Comment, au cours du XVIe siècle, le Bocage normand est-il devenu l’une des régions sidérurgiques les plus puissantes du royaume de France ? Et quelles ont été, de ce fait, les transformations induites dans l’environnement ? À ces questions, les auteurs de cette belle publication répondent en multipliant les analyses de textes d’archives, de documents figurés et de témoignages archéologiques, nous livrant une étude documentaire fouillée, doublée d’une enquête de terrain tout aussi minutieuse. Après une présentation des aptitudes géologiques et de l’organisation médiévale des forges, l’essentiel de la démonstration porte sur la «révolution du haut fourneau », c’est-à-dire la diffusion du procédé indirect de fabrication, qui distingue deux étapes de traitement entre la matière première et le produit semi-fini : la réduction du minerai dans un fourneau livrant régulièrement de la fonte liquide, coulée en gueuses ; l’affinage à la forge pour obtenir le fer marchand, en barres, suivi du fendage, à partir du XVIIe siècle. L’innovation technologique, venue de Wallonie dans les années 1470, assure une production de masse et à bon marché, qui répond à une demande croissante en fer, dans les transports comme dans l’agriculture.
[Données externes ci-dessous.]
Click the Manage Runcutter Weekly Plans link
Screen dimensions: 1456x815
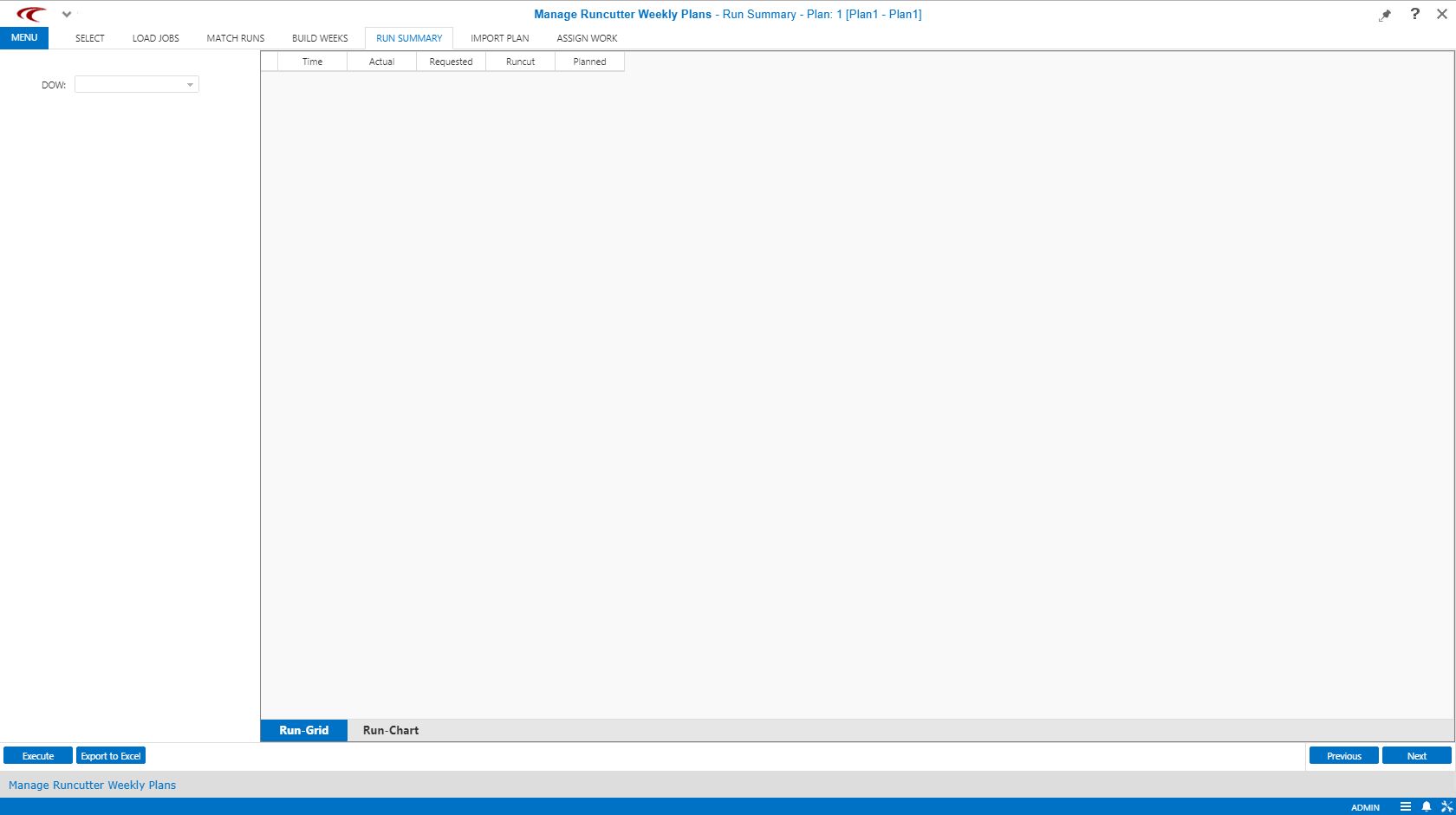tap(91, 785)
De 1520 à 1660, une nouvelle géographie sidérurgique se met en place dans les campagnes normandes : en dehors de quelques foyers du Pays d’Ouche, le haut fourneau s’ancre dans les terres méridionales du bocage, à la faveur de progrès techniques dans l’extraction et, plus généralement, d’une restructuration des industries rurales. Celles du feu (fer, verre et poterie) se localisent dans les régions déshéritées, tout en s’individualisant et en se spécialisant (tréfilerie, quincaillerie, etc.). Leur répartition répond aussi à la concurrence accrue dans la demande de combustible : les forges abandonnent les massifs forestiers orientaux sollicités d’abord par Paris ou Rouen. Il en résulte des formes modernes d’aménagement de la forêt, adaptées à la production industrielle du bois mais défavorables aux utilisations traditionnelles, en particulier à l’élevage du porc. Tout ceci est classique mais la précision et la finesse des analyses livrent au lecteur les étapes et les modalités des mutations opérées dans l’économie rurale non seulement à l’intérieur du secteur industriel mais aussi en agriculture (ainsi la multiplication des petits défrichements à la lisière des massifs, à la faveur des «fieffes » de terres vaines et vagues). L’organisation des forges concilie deux impératifs contradictoires : contraintes hydrauliques qui éloignent souvent les sites du fourneau, de l’affinerie et de la fenderie ; optimIsation des circuits internes qui invitent à regrouper les bâtiments de fabrication, de stockage et d’habitation. Cartes de situation, plans anciens et photographies viennent en rendre compte, selon l’esprit de la collection. L’analyse sociale souligne les liens entre la propagation de la sidérurgie, l’action de la classe seigneuriale — intéressée à la valorisation de son capital forestier à partir du XVIe siècle — , et les itinéraires des milieux spécialisés — maîtres de forges, fendeurs — qui passent d’une région à l’autre. L’ouvrage s’accompagne d’un appareil critique abondant (768 notes), d’instruments de travail complémentaires (répertoires des sites et prosopographie de différents groupes liés au travail du fer) et d’une publication de sources volumineuse (113 pièces justificatives) : on comprendra qu’il représente une véritable «mine » pour les historiens du monde rural, qui souligne avec éclat les apports de l’archéologie industrielle.

Jean-Marc Moriceau

Belhoste (Jean-François), Lecherbonnier (Yannick), Arnoux (Mathieu) et al., La métallurgie normande, Xlle-XVlle siècles. La révolution du haut fourneau (cahiers de l’Inventaire, n° 24), Caen, Association Histoire et Patrimoine Industriels de Basse-Normandie, 1991, 324 p., 400 F.